Ainsi, si la société soutient que le travail est étranger à la survenance du décès de Monsieur [Z], le tribunal constate que la caisse verse aux débats, la copie écran d’un message laissé par la victime avant son décès, sur le bloc-notes de son téléphone, indiquant que « ce n’est plus possible. Le contexte professionnel et cette mobilité de m…c’est trop lourd. Mon entreprise m’a obligé à entraîner ma famille que j’aime dans des choix subis […]. Cette entreprise à qui j’ai tout donné me prend la dernière chose que j’ai. Je n’en peux plus ».
Son épouse a relaté dans son audition du 27 août 2019 qu’ils avaient été contraints d’acheter une nouvelle maison et qu’il faisait des allers retours toutes les semaines entre les deux domiciles. Elle ajoute que « ces conditions de travail ont eu des effets physiques (épuisement, amaigrissement) et des effets psychologiques (sentiment de solitude, fatigue, stress). Il a énoncé à plusieurs reprises le fait d’être fatigué. Il disait que le travail et sa Direction le mettait sous pression constante. […] Je tiens à préciser que nous n’avions aucun souci personnels, de couple ou autre. […] Tout cela a pesé sur le moral de mon conjoint. Ces différents bouleversements, engagements, contraintes consécutifs à ce changement professionnel l’ont indiscutablement affectés et angoissé. Certains événements relatés par mon mari mettaient ses nerfs à rude épreuve ».
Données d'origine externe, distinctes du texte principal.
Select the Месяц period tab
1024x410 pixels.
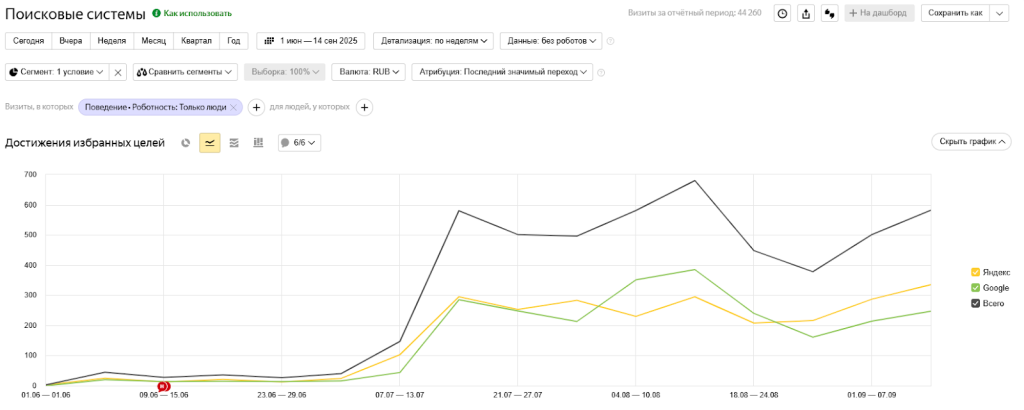click(x=153, y=41)
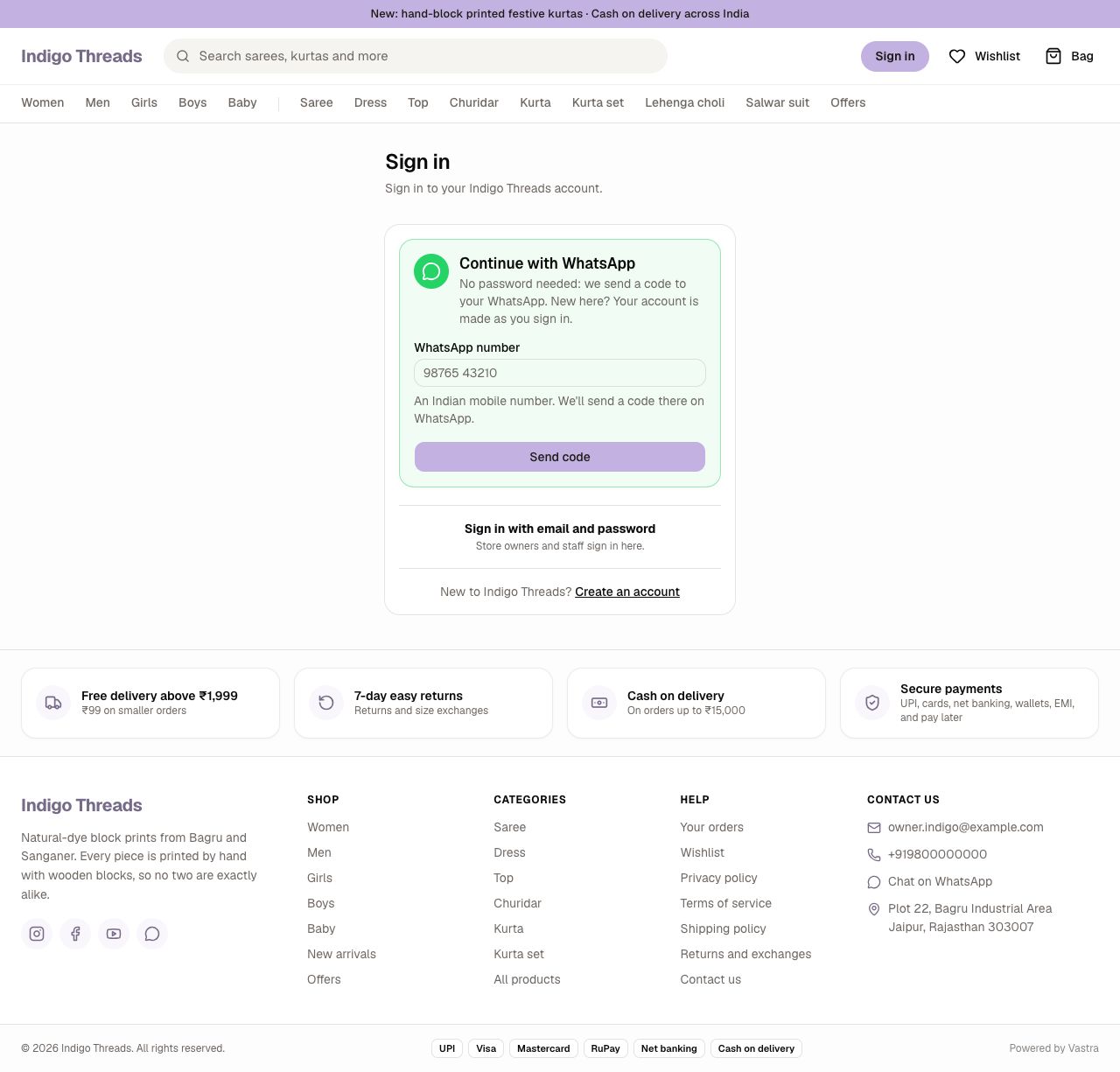Focus the WhatsApp number field
This screenshot has width=1120, height=1072.
(x=560, y=373)
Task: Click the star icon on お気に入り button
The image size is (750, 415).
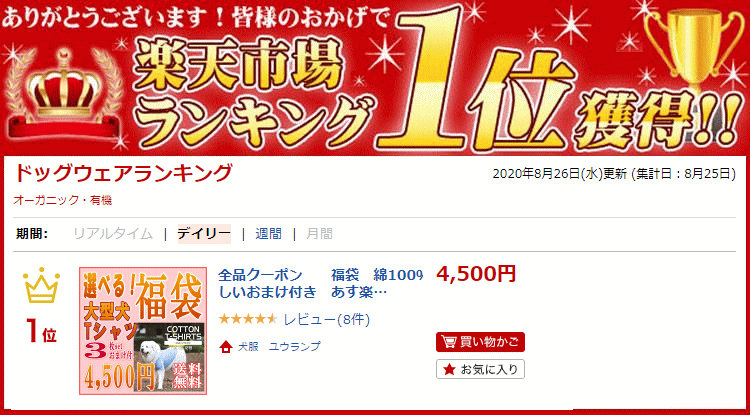Action: 449,369
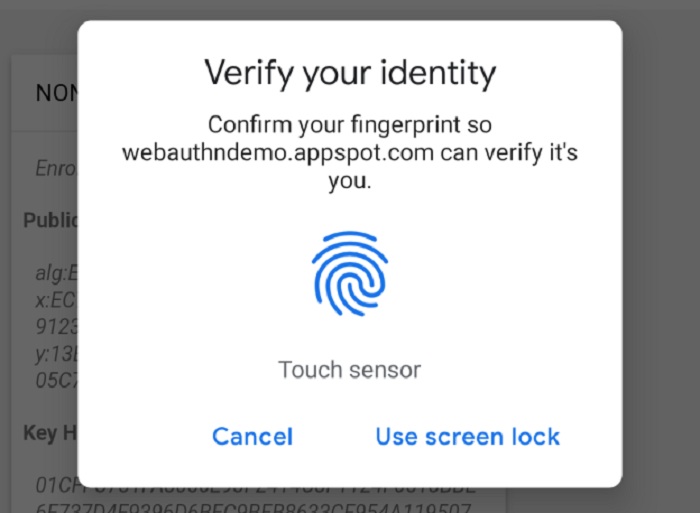Select the y:13 coordinate line
Screen dimensions: 700x513
(57, 354)
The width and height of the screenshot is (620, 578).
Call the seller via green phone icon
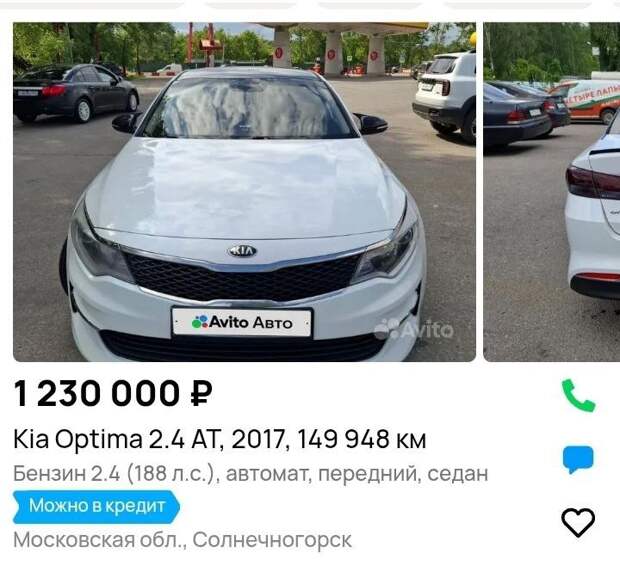click(x=578, y=395)
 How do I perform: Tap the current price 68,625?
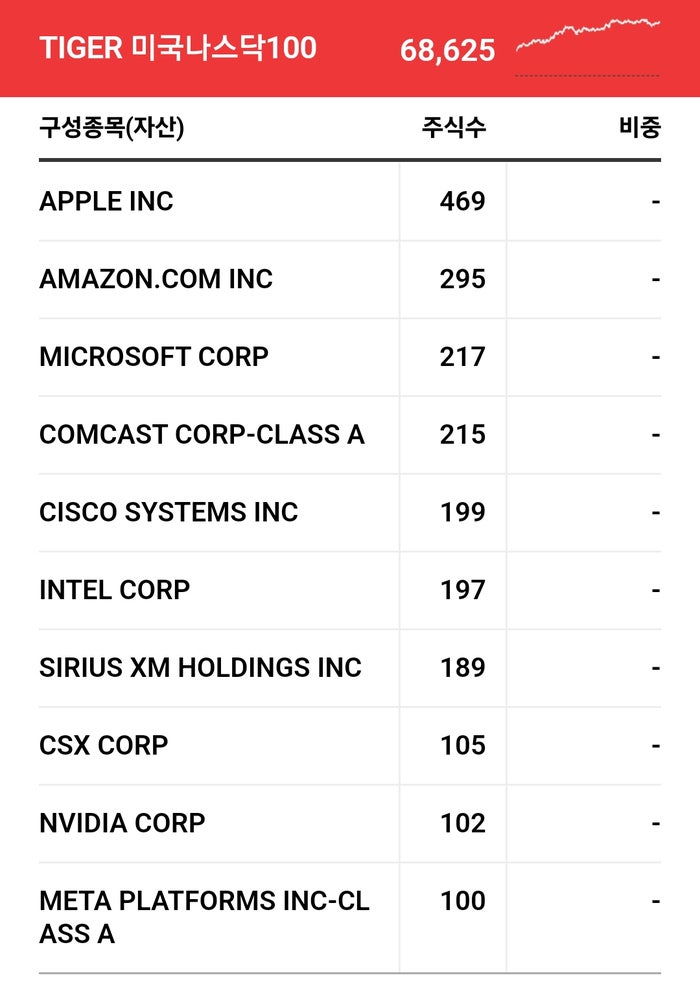coord(447,50)

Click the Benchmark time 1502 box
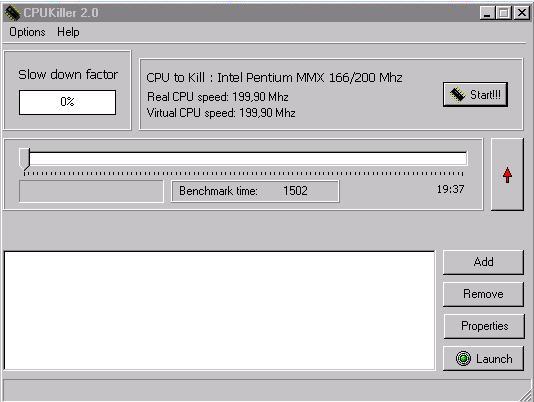(x=255, y=191)
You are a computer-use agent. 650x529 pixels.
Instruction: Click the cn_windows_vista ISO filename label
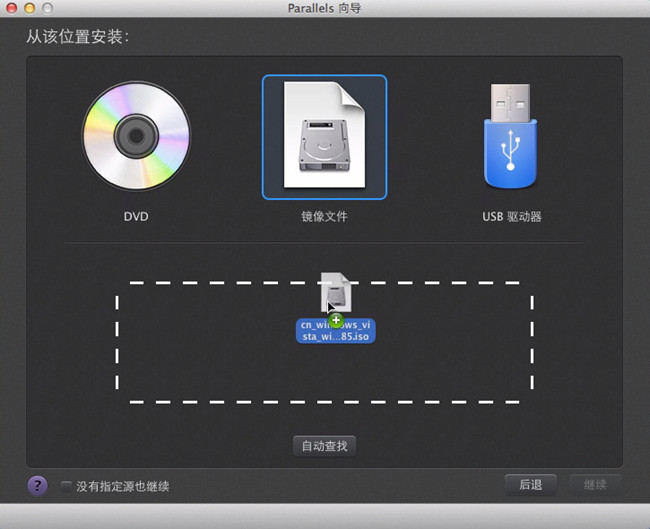(x=335, y=331)
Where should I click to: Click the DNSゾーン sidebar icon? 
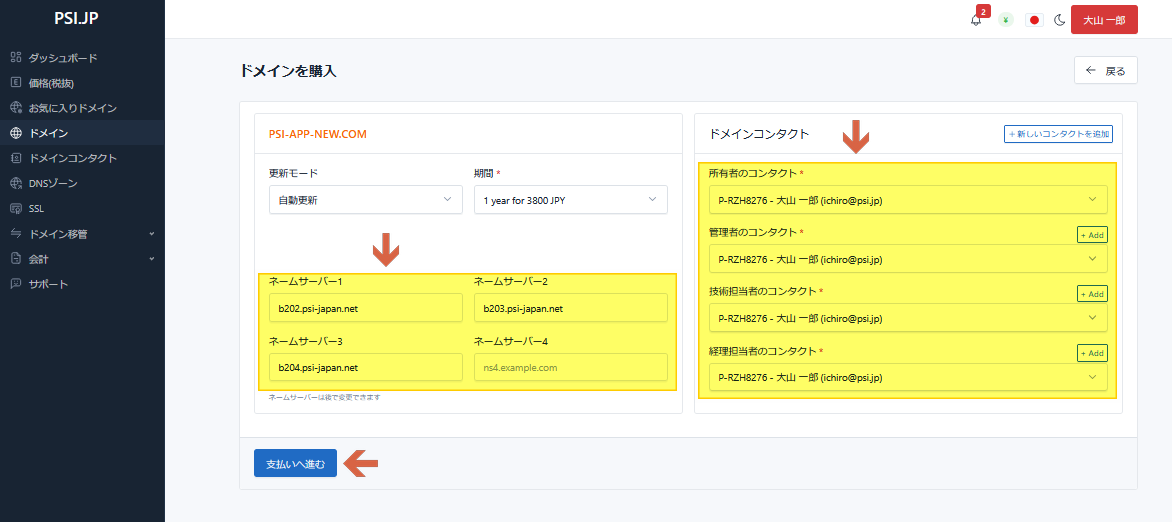pyautogui.click(x=15, y=184)
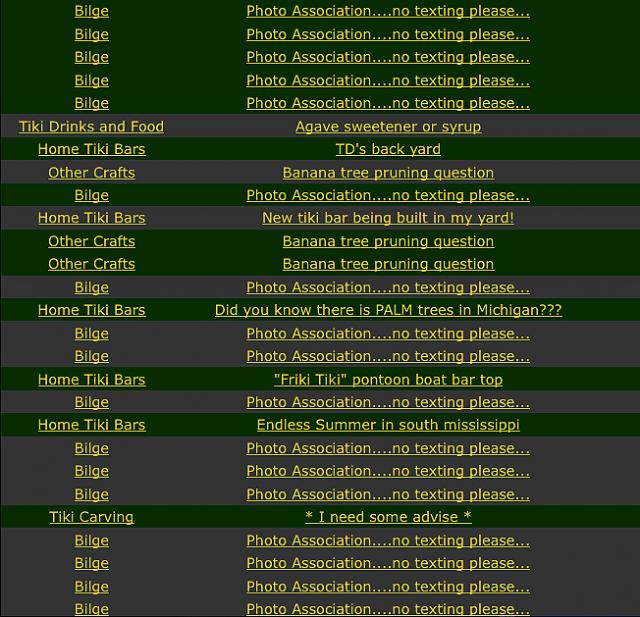Open New tiki bar being built thread
This screenshot has height=617, width=640.
[x=388, y=218]
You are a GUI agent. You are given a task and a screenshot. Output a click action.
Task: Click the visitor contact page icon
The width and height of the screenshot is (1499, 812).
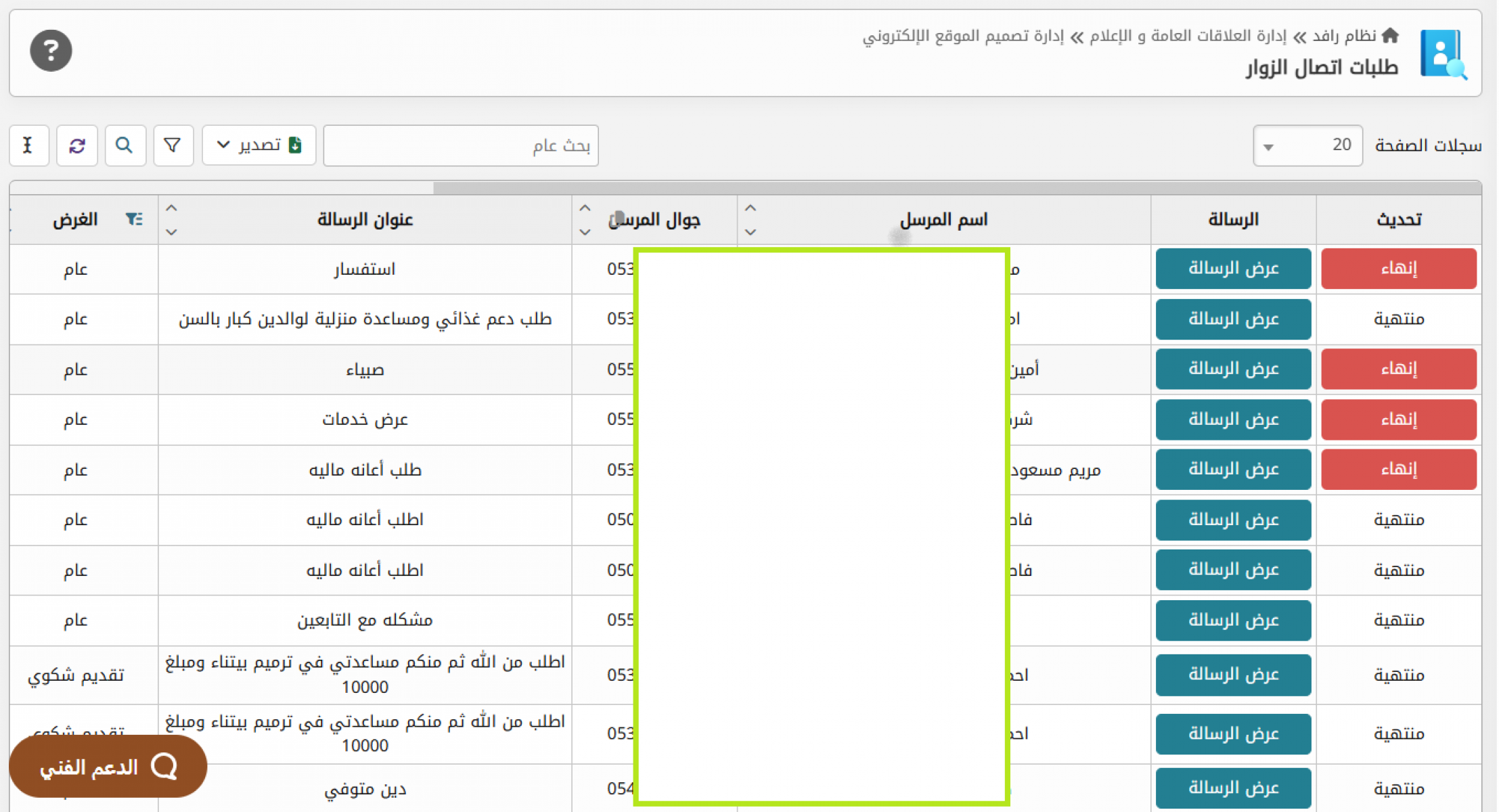click(1443, 53)
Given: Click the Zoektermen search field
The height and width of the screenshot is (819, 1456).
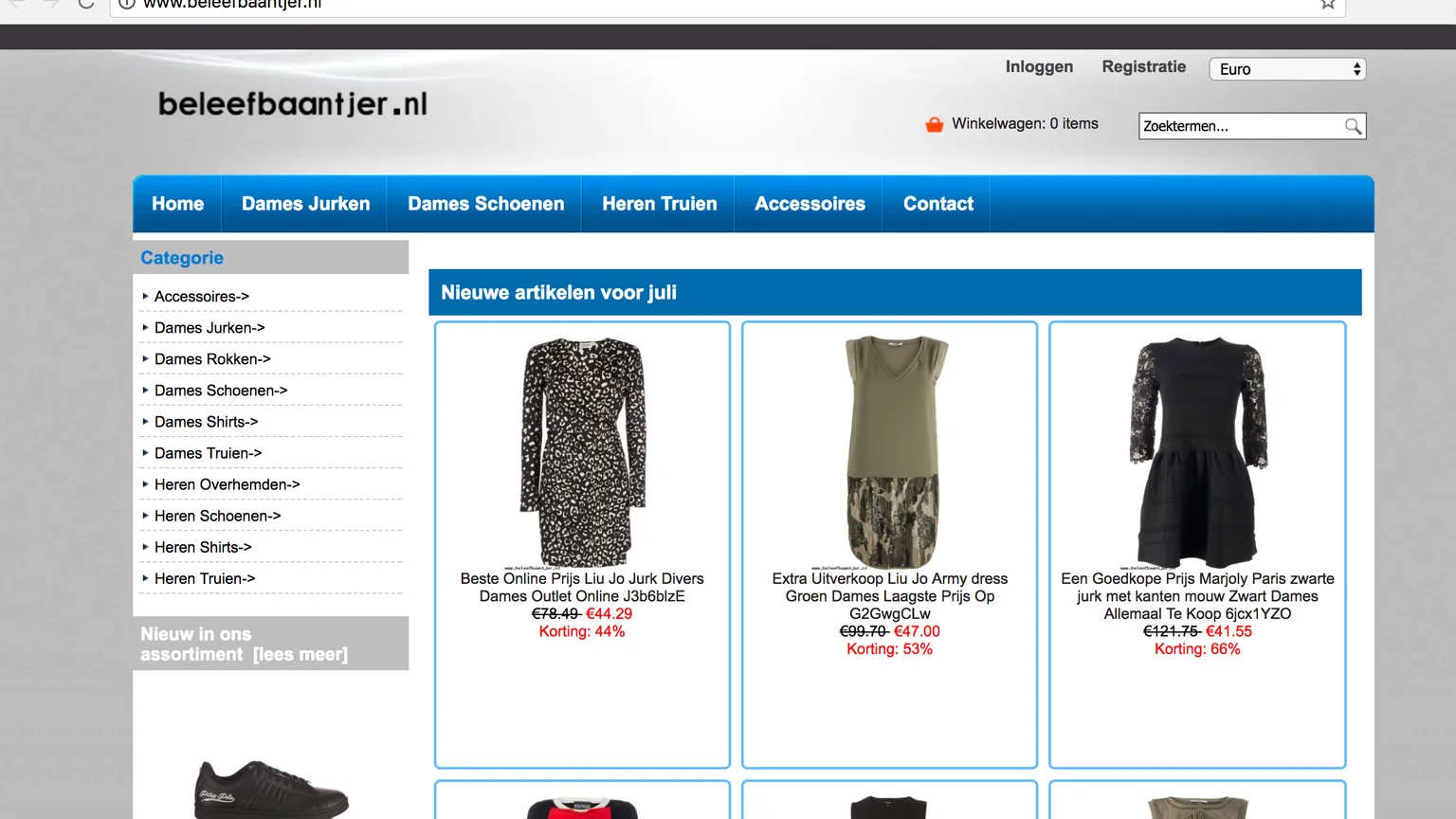Looking at the screenshot, I should click(1240, 126).
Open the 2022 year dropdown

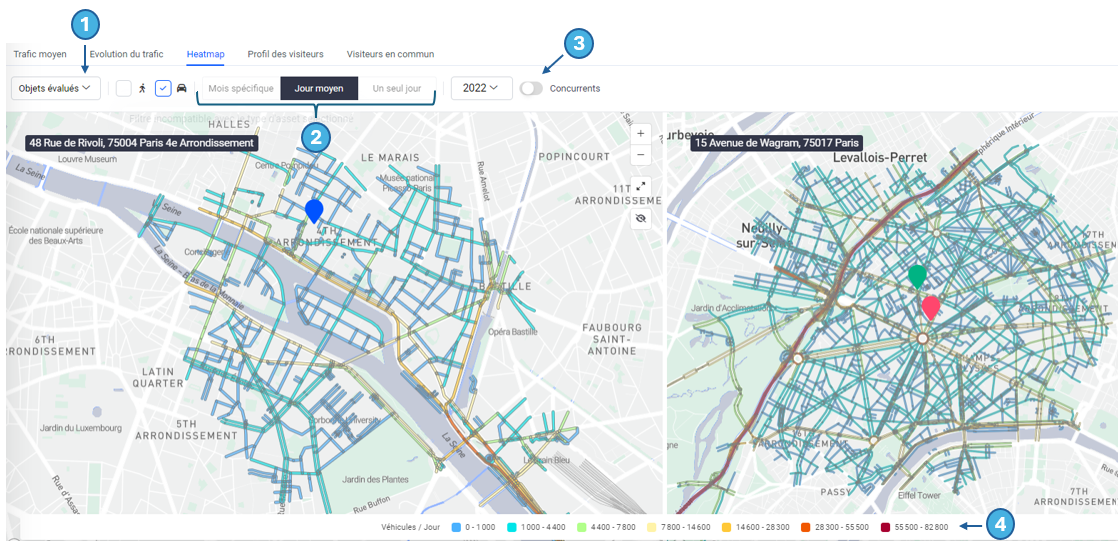(x=481, y=88)
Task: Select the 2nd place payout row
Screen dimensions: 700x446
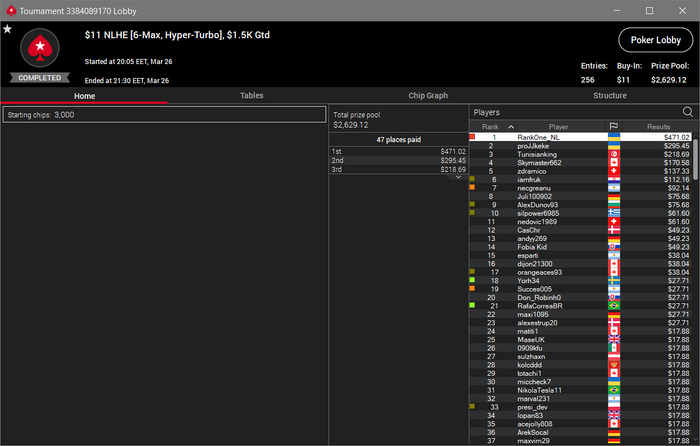Action: [398, 160]
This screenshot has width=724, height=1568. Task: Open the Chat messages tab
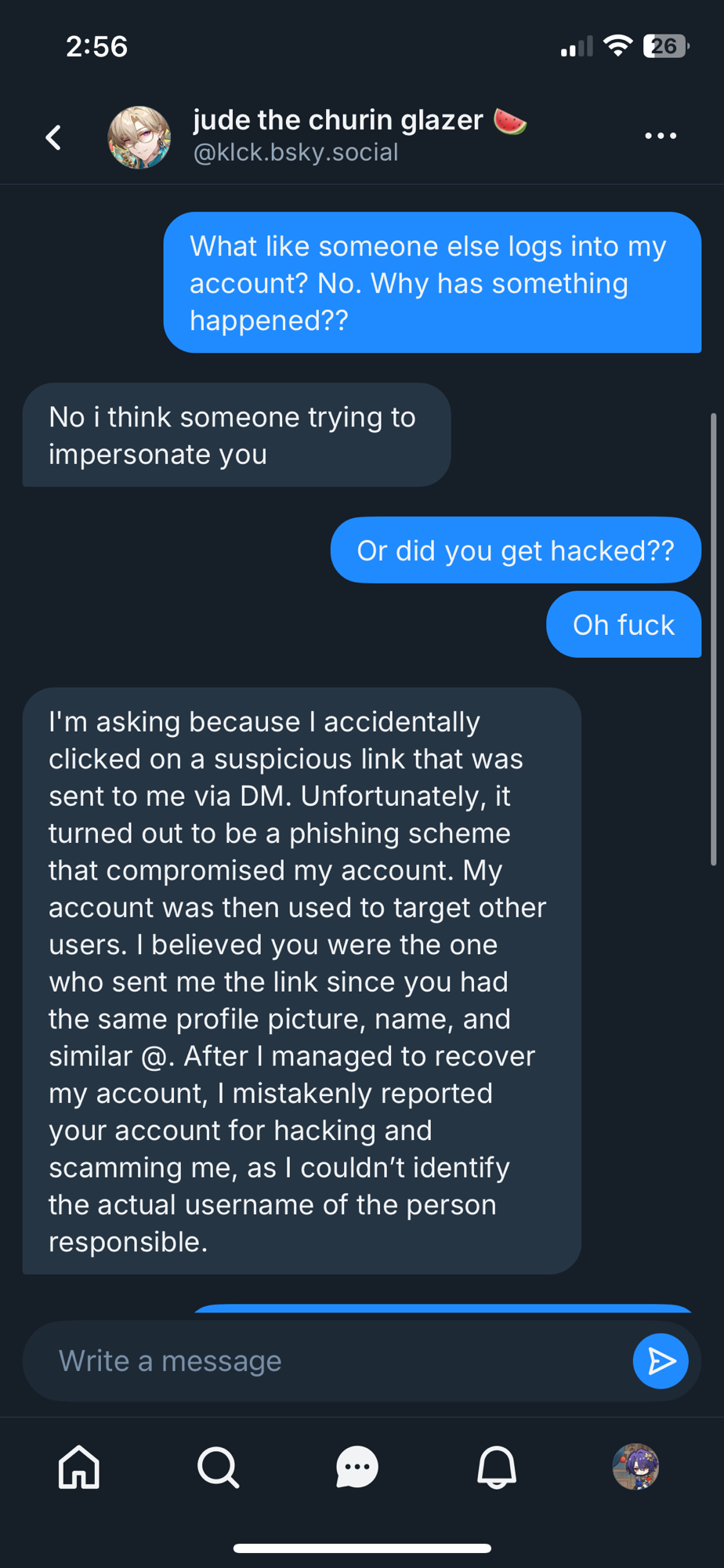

Le personnel de l’entreprise a également été interrogé concernant le comportement de Monsieur [Z] avant sa mort :
- Mme [B] [K], cheffe de service marketing et communication, indique : « les semaines précédant son acte et le jour même, je n’ai absolument rien remarqué d’anormal. […] [O] n’a pas semblé différent dans ses propos, son attitude ni son comportement.
- M. [R] [E], responsable administratif et financier, précise : « étant mon hiérarchique, je n’ai rien constaté dans le comportement de [O] [Z] d’anormal les jours précédents son acte ».
Toutefois, ces témoignages de collègues de travail, dont se prévaut la société, ne suffisent pas à remettre en cause le lien entre le suicide de Monsieur [Z] et son travail, au regard des difficultés rencontrées depuis sa mutation en juin 2018, et qui ressortent du message laissé par l'assuré avant son passage à l'acte corroboré par les déclarations de sa veuve.
Le tribunal constate donc le lien évident entre les difficultés rencontrées dans son travail et le suicide de Monsieur [Z]. Il apparaît, contrairement à ce qu’affirme la société, que les difficultés rencontrées par le salarié n’étaient pas personnelles mais uniquement professionnelles.
Par conséquent, il convient de rejeter le moyen soulevé par la société.
Il y aura donc lieu de déclarer opposable à la société, la décision de prise en charge de l’accident du travail de Monsieur [Z] survenu le 13 novembre 2018.
Sur les mesures accessoires
En application de l'article 696 du code de procédure civile, il conviendra de condamner la société [8] aux dépens de l'instance dès lors qu'elle succombe.
PAR CES MOTIFS,
LE TRIBUNAL, statuant par décision contradictoire, rendue en premier ressort et par mise à disposition au greffe ;
DECLARE opposable à la société [8] la décision du 17 mai 2019 de la caisse de l’Ain de prendre en charge, au titre de la législation sur les risques professionnels, le décès de M. [O] [Z] survenu le 13 novembre 2018 ;
REJETTE toutes les autres et plus amples demandes contraires ;
CONDAMNE la société [8] aux dépens.
Et le présent jugement est signé par Matthieu DANGLA, Vice-Président et par Gaëlle PUTHIER, Greffière, présents lors du prononcé.